This might be handy to have for Python as well, especially in global/REPL scope, where it's common to have a lot of variables. Generally speaking, function-typed variables are not as interesting, as well as types and imported modules, and segregating them like that (and putting "Values" on top) would emphasize that. Right now a typical view of Locals in the global scope of script after it had imported a bunch of modules and defined some functions is not exactly pretty; and REPL after $attach is even less so.

Speaking more generically, we can define the notion of category for variables (e.g. values, types, functions and modules for Python), and add UI to Variable Explorer to enable grouping by it.
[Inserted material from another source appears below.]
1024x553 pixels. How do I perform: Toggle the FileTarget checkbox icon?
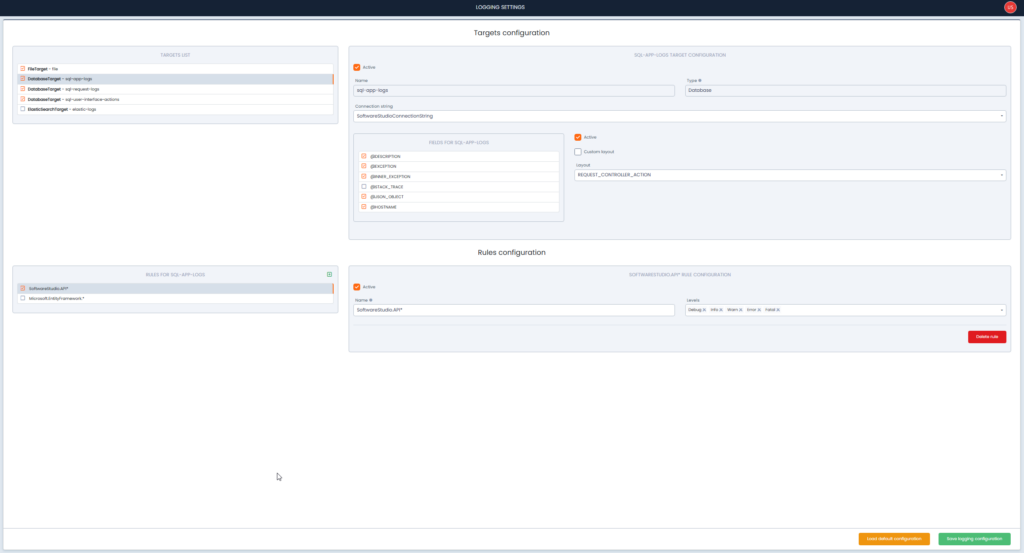tap(23, 68)
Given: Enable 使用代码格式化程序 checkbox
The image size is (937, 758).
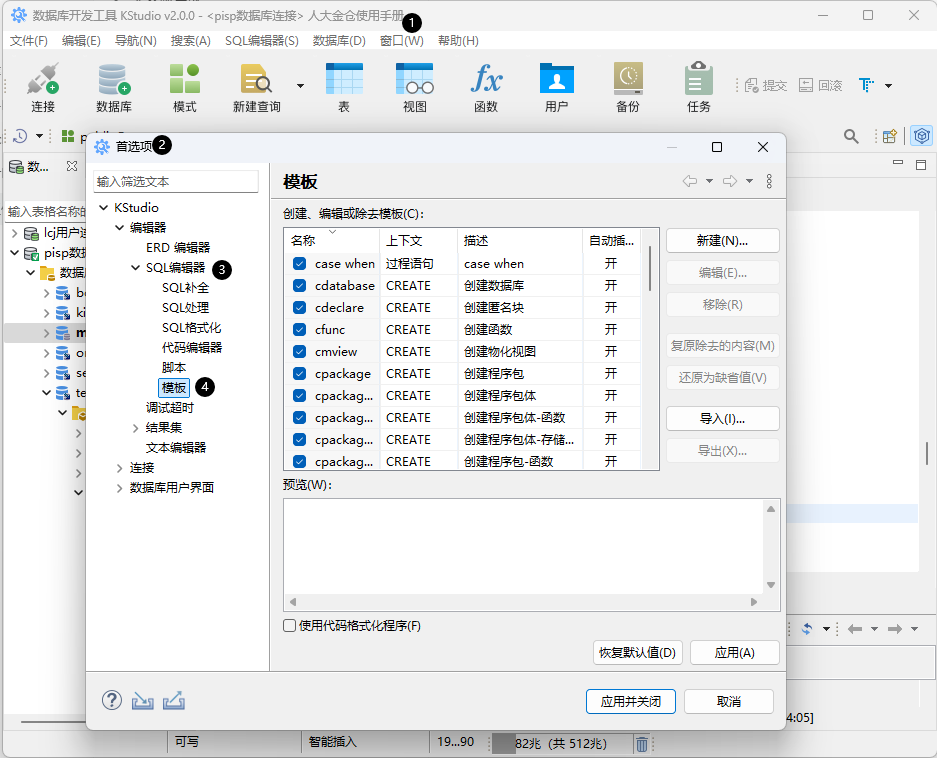Looking at the screenshot, I should coord(290,626).
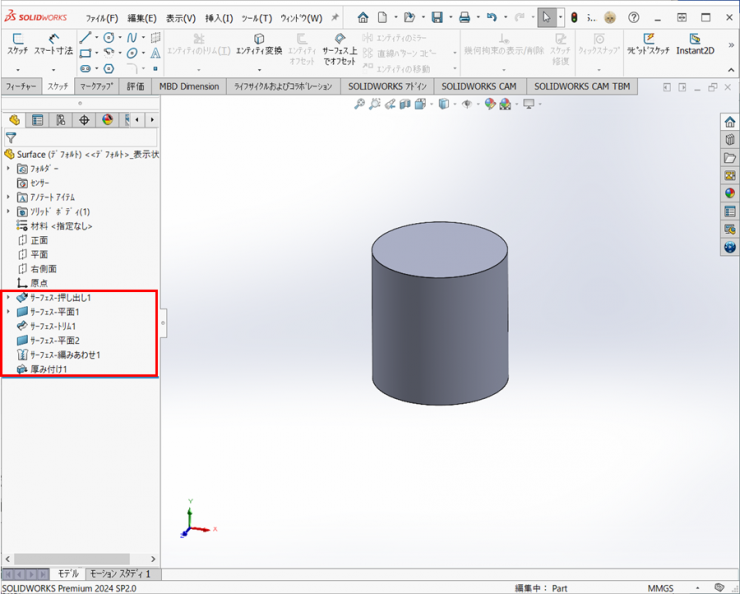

Other languages can then define it in ways more appropriate to them.

kuzeylundvall commented 7 years ago

Hello PVTS Team, what is the current project status regarding a Variable Explorer in PTVS (for example numpy, pandas objects). Have you made a decision to include that in VS2017? -> It's currently the show-stopper to switch from Spyder IDE (Python) or RTVS (R)

Thanks!

zooba commented 7 years ago

We haven't committed anything yet for VS 2017 - thanks to the more frequent update cycle, we're able to be much more flexible than in the past. But this is a very popular request, so it is always under consideration.

When you see someone assigned to this issue, you'll know we're actively working on it.

MichaelXt commented 7 years ago

that is blocker for me as well using spyder for now.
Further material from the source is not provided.